Exercise: Once you reach the line containing "Instruction: Click the Download" in the entries below, write out that line and each one after it down to the line containing "Switch to the Libraries", exactly and with nothing added.

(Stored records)
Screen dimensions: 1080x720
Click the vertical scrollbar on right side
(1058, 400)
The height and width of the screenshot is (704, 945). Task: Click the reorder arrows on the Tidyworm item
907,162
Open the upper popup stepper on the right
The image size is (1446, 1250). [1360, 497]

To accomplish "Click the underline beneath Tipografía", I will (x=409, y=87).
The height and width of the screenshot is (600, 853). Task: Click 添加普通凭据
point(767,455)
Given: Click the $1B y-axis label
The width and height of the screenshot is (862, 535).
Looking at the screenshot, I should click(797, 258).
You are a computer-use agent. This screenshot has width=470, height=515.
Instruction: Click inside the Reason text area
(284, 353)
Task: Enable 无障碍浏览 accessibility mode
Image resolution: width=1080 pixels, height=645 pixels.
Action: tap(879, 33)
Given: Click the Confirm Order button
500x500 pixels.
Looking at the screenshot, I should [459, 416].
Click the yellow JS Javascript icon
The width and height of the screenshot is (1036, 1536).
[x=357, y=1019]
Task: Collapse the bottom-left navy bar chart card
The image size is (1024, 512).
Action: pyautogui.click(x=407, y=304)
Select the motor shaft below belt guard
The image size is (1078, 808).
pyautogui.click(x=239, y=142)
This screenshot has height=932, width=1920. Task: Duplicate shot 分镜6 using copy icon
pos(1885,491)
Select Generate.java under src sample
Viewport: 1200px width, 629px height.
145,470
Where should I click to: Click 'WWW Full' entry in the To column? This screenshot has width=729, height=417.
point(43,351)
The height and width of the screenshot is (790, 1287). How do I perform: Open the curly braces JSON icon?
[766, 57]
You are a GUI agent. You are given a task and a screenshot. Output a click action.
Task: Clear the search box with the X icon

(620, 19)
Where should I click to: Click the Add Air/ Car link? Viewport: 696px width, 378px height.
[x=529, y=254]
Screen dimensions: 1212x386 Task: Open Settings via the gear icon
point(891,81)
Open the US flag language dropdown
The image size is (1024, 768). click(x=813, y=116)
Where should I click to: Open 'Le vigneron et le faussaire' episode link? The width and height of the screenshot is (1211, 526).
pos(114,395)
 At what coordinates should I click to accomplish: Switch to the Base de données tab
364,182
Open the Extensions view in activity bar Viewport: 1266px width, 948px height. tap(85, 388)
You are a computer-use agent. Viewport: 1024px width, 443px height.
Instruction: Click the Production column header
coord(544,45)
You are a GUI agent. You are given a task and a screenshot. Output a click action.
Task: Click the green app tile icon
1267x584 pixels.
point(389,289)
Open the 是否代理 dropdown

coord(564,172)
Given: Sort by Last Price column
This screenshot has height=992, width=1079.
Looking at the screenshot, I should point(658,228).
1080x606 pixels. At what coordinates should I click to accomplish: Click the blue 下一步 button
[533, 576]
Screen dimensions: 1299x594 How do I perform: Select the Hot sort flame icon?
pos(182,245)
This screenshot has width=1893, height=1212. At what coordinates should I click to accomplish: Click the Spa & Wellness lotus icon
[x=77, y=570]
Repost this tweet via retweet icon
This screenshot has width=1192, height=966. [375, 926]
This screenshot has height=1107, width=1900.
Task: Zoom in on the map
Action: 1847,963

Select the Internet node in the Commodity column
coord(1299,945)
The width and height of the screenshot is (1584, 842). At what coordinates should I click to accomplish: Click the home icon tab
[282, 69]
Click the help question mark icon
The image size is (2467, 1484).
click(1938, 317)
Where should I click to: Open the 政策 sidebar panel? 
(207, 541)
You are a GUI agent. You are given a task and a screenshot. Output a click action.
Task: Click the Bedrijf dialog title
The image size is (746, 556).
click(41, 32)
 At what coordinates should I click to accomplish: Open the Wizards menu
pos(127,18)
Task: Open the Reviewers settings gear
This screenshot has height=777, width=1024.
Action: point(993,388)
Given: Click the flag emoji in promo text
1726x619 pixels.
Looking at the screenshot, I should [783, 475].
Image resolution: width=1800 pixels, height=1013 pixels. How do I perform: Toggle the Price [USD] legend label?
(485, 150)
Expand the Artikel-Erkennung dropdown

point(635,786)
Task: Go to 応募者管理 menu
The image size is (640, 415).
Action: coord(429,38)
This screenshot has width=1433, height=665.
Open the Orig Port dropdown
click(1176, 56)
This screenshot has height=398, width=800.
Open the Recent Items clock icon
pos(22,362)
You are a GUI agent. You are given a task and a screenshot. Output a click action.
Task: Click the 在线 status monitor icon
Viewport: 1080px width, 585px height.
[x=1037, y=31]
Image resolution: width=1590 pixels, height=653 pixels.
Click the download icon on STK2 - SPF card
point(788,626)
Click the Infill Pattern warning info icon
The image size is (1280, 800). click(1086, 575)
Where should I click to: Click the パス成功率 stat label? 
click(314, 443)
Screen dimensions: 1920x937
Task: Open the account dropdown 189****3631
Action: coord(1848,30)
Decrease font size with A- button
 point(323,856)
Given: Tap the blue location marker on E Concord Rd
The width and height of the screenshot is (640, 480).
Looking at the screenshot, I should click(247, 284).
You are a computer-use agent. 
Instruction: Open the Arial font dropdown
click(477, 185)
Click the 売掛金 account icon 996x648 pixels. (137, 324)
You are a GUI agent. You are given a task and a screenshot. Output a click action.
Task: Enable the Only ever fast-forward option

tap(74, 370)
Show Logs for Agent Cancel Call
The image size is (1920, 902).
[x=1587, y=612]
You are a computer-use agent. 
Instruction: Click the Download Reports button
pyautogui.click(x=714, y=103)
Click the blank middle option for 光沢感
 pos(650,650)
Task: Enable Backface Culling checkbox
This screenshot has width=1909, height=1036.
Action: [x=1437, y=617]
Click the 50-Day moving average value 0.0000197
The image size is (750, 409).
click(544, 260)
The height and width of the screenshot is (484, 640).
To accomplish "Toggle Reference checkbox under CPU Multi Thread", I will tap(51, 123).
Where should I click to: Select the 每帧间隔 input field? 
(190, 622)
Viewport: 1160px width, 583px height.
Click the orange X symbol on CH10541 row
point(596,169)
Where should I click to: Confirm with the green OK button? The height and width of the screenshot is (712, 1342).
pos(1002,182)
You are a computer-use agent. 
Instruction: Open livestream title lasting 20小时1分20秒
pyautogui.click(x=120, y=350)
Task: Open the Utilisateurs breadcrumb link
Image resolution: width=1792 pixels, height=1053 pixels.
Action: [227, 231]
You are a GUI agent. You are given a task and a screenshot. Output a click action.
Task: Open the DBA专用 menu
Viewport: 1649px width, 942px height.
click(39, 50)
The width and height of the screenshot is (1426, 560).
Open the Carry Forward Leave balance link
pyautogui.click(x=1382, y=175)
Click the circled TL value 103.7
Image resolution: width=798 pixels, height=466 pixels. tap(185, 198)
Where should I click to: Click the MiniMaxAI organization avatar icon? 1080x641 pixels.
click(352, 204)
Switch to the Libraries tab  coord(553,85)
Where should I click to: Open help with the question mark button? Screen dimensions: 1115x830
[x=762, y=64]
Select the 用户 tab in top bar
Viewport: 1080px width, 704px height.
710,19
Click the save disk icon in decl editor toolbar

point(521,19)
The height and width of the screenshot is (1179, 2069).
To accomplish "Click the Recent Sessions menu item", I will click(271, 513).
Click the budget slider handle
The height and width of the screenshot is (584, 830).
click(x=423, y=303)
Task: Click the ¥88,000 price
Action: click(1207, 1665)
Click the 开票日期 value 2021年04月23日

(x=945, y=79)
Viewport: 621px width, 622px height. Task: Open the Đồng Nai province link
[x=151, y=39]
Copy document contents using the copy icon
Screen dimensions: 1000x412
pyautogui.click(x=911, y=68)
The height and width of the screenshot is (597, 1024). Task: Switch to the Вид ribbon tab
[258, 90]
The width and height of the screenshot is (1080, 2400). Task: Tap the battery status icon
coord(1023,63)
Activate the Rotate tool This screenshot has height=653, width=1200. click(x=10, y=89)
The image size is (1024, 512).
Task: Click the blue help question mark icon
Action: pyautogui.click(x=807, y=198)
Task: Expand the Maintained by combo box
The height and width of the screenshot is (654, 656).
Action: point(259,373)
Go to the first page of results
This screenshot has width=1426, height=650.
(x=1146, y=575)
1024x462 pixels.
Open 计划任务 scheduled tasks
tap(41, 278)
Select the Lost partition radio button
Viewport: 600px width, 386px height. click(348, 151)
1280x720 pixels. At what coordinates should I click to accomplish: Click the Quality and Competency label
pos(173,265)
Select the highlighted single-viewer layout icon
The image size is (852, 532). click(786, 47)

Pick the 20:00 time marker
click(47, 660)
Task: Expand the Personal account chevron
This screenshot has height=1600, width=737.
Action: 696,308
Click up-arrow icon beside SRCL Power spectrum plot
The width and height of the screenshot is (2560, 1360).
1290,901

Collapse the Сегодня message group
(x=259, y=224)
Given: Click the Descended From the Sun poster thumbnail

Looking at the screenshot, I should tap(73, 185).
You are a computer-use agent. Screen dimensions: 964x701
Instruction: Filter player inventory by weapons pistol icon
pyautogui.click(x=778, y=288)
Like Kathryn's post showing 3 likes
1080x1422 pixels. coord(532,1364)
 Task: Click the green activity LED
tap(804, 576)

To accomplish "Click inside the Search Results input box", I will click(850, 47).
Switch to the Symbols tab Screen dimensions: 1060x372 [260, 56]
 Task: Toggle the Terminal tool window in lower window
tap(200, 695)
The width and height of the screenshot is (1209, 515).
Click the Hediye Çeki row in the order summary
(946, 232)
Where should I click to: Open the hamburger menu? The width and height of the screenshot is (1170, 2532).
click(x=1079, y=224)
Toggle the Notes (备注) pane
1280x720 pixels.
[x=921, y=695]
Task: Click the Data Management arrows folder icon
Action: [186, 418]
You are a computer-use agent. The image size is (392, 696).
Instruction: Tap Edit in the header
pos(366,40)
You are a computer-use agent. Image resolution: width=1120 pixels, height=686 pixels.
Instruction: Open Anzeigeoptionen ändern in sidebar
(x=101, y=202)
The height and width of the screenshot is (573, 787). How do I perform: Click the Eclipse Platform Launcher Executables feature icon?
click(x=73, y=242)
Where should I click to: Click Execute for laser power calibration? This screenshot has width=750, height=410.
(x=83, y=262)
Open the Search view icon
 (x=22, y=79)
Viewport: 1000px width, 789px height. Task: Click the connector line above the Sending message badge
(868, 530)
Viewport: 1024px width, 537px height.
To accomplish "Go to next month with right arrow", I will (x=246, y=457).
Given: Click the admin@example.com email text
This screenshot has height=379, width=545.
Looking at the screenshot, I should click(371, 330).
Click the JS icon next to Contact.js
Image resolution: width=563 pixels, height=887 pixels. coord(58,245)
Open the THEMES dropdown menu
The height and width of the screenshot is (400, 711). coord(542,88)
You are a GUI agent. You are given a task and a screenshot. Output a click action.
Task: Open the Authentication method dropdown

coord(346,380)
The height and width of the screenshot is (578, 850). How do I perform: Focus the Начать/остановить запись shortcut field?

Written solution:
Instruction: Click the Download Reports button
pyautogui.click(x=714, y=103)
Click the blank middle option for 光沢感
 pos(650,650)
Task: Enable Backface Culling checkbox
This screenshot has width=1909, height=1036.
Action: [x=1437, y=617]
Click the 50-Day moving average value 0.0000197
The image size is (750, 409).
click(544, 260)
The height and width of the screenshot is (484, 640).
To accomplish "Toggle Reference checkbox under CPU Multi Thread", I will tap(51, 123).
Where should I click to: Select the 每帧间隔 input field? 
(190, 622)
Viewport: 1160px width, 583px height.
Click the orange X symbol on CH10541 row
point(596,169)
Where should I click to: Confirm with the green OK button? The height and width of the screenshot is (712, 1342).
pos(1002,182)
You are a computer-use agent. 
Instruction: Open livestream title lasting 20小时1分20秒
pyautogui.click(x=120, y=350)
Task: Open the Utilisateurs breadcrumb link
Image resolution: width=1792 pixels, height=1053 pixels.
Action: [227, 231]
You are a GUI agent. You are given a task and a screenshot. Output a click action.
Task: Open the DBA专用 menu
Viewport: 1649px width, 942px height.
click(39, 50)
The width and height of the screenshot is (1426, 560).
Open the Carry Forward Leave balance link
pyautogui.click(x=1382, y=175)
Click the circled TL value 103.7
Image resolution: width=798 pixels, height=466 pixels. tap(185, 198)
Where should I click to: Click the MiniMaxAI organization avatar icon? 1080x641 pixels.
click(352, 204)
Switch to the Libraries tab  coord(553,85)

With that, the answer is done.